[gmx-developers] stuff in double precision

hessb at mpip-mainz.mpg.de hessb at mpip-mainz.mpg.de
Mon Feb 5 19:30:38 CET 2007


> Erik Lindahl wrote:
>> Hi,
>>
>> On Feb 5, 2007, at 5:08 PM, Berk Hess wrote:
>>
>>> Hi,
>>>
>>> This difference can be avoided by having all energy terms in double
>>> precision. In general this is for free, but it might need recoding
>>> of the assembly loops.
>>> We should consider making most/all variables double precision,
>>> except for the natoms sized arrays.
>>
>> One problem I can see is that single/double conversions are not free,
>> and you would do extra operations to sum in double (SSE is 2-way for
>> double 4-way for single).
>>
>> A possible intermediary approach could be to introduce a handful of
>> extra single precision variables that we zero in the outer loop, and
>> after each inner loop we convert the sum to double and add it to a
>> double precision summation.
>>
>> I've started to go more in the direction of "double unless it's an
>> array" recently, but for the innermost loop it would mean sacrificing
>> performance.
>>
>> In principle I could also recode the loops to enable a solution with
>> "double for all summation variables", but then we might want to have
>> that as a third option besides all-double and all-single. Before doing
>> that for ASM I'd like to see hard result that it solves the problem when
>> done for the C loops, though :-)
> Just replied to bugzilla about this, stupid, should have read this first.
>
> If you do an operation in C in which a double is involved, then as far
> as I know everything is converted to double, possibly unless you use
> brackets.
>
> The problem David experienced is just due to an in a sense ill-posed
> problem, since looking for 1 in 10^6 energy differences (i.e.
> subtracting large numbers) is asking for trouble (think diverging
> trajectories due to round off with different average energies).

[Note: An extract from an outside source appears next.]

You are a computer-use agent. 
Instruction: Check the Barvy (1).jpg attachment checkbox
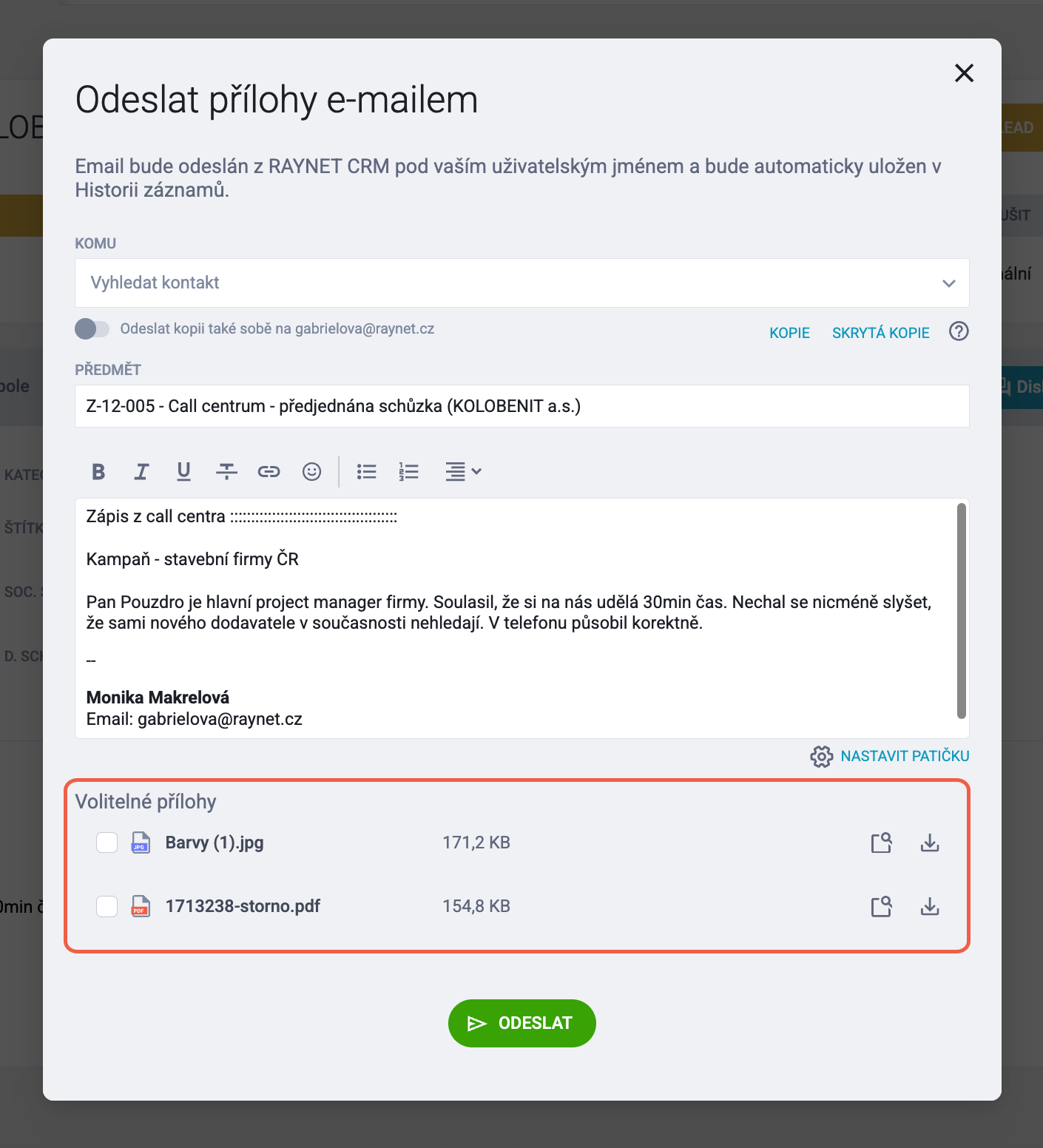click(107, 843)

This is
> why people generally shy away from absolute free energies.
>
> A very simple workaround would be to always use the free energy loops,
> also for "reference no-free energy simulations", then you are running
> the same code twice.

The relative energy difference is indeed quite small,
but the method itself could work.
The best and most efficient solution is the one we have discussed
before, where the difference taken for the perturbed interactions
only.

But if we can gain accuracy without sacrificing any performance,
we should do so.
I will test the conversion of energies to double precision
(outside the inner loops).

Berk.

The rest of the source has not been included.